'''

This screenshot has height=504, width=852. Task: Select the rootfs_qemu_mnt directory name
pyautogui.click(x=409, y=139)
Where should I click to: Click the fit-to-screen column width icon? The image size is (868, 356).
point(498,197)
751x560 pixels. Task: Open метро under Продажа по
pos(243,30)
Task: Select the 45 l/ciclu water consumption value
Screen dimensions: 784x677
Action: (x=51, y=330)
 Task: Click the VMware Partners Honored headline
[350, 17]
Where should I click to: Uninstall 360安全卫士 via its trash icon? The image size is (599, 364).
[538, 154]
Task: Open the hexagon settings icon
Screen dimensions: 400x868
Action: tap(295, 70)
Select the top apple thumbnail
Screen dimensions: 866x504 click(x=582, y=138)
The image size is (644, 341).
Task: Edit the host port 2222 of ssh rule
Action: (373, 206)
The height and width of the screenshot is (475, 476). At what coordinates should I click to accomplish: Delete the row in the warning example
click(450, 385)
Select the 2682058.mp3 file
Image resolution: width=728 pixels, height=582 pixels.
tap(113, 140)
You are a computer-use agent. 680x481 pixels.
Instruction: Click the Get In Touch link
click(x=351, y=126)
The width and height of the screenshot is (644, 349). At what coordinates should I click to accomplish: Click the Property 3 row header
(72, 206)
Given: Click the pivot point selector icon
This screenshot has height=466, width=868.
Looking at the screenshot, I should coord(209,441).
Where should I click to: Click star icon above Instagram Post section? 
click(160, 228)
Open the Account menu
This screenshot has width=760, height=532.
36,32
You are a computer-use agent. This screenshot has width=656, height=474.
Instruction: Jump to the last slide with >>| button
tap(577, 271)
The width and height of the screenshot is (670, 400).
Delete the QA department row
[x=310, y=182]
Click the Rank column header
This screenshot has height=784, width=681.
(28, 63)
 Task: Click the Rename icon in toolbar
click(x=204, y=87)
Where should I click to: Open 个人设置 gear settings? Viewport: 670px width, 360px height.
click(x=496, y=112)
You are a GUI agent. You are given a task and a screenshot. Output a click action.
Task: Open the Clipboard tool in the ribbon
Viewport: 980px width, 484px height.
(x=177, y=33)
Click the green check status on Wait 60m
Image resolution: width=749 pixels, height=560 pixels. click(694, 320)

'''

• _Exercise details_
Please repeat the data in full so that nothing differs from the original.

• _Your response_
This screenshot has height=504, width=852. Task: Select the rootfs_qemu_mnt directory name
pyautogui.click(x=409, y=139)
Where should I click to: Click the fit-to-screen column width icon? The image size is (868, 356).
point(498,197)
751x560 pixels. Task: Open метро under Продажа по
pos(243,30)
Task: Select the 45 l/ciclu water consumption value
Screen dimensions: 784x677
Action: (x=51, y=330)
 Task: Click the VMware Partners Honored headline
[350, 17]
Where should I click to: Uninstall 360安全卫士 via its trash icon? The image size is (599, 364).
[538, 154]
Task: Open the hexagon settings icon
Screen dimensions: 400x868
Action: tap(295, 70)
Select the top apple thumbnail
Screen dimensions: 866x504 click(x=582, y=138)
The image size is (644, 341).
Task: Edit the host port 2222 of ssh rule
Action: (373, 206)
The height and width of the screenshot is (475, 476). At what coordinates should I click to accomplish: Delete the row in the warning example
click(450, 385)
Select the 2682058.mp3 file
Image resolution: width=728 pixels, height=582 pixels.
tap(113, 140)
You are a computer-use agent. 680x481 pixels.
Instruction: Click the Get In Touch link
click(x=351, y=126)
The width and height of the screenshot is (644, 349). At what coordinates should I click to accomplish: Click the Property 3 row header
(72, 206)
Given: Click the pivot point selector icon
This screenshot has height=466, width=868.
Looking at the screenshot, I should coord(209,441).
Where should I click to: Click star icon above Instagram Post section? 
click(160, 228)
Open the Account menu
This screenshot has width=760, height=532.
36,32
You are a computer-use agent. This screenshot has width=656, height=474.
Instruction: Jump to the last slide with >>| button
tap(577, 271)
The width and height of the screenshot is (670, 400).
Delete the QA department row
[x=310, y=182]
Click the Rank column header
This screenshot has height=784, width=681.
(28, 63)
 Task: Click the Rename icon in toolbar
click(x=204, y=87)
Where should I click to: Open 个人设置 gear settings? Viewport: 670px width, 360px height.
click(x=496, y=112)
You are a GUI agent. You are given a task and a screenshot. Output a click action.
Task: Open the Clipboard tool in the ribbon
Viewport: 980px width, 484px height.
(x=177, y=33)
Click the green check status on Wait 60m
Image resolution: width=749 pixels, height=560 pixels. click(694, 320)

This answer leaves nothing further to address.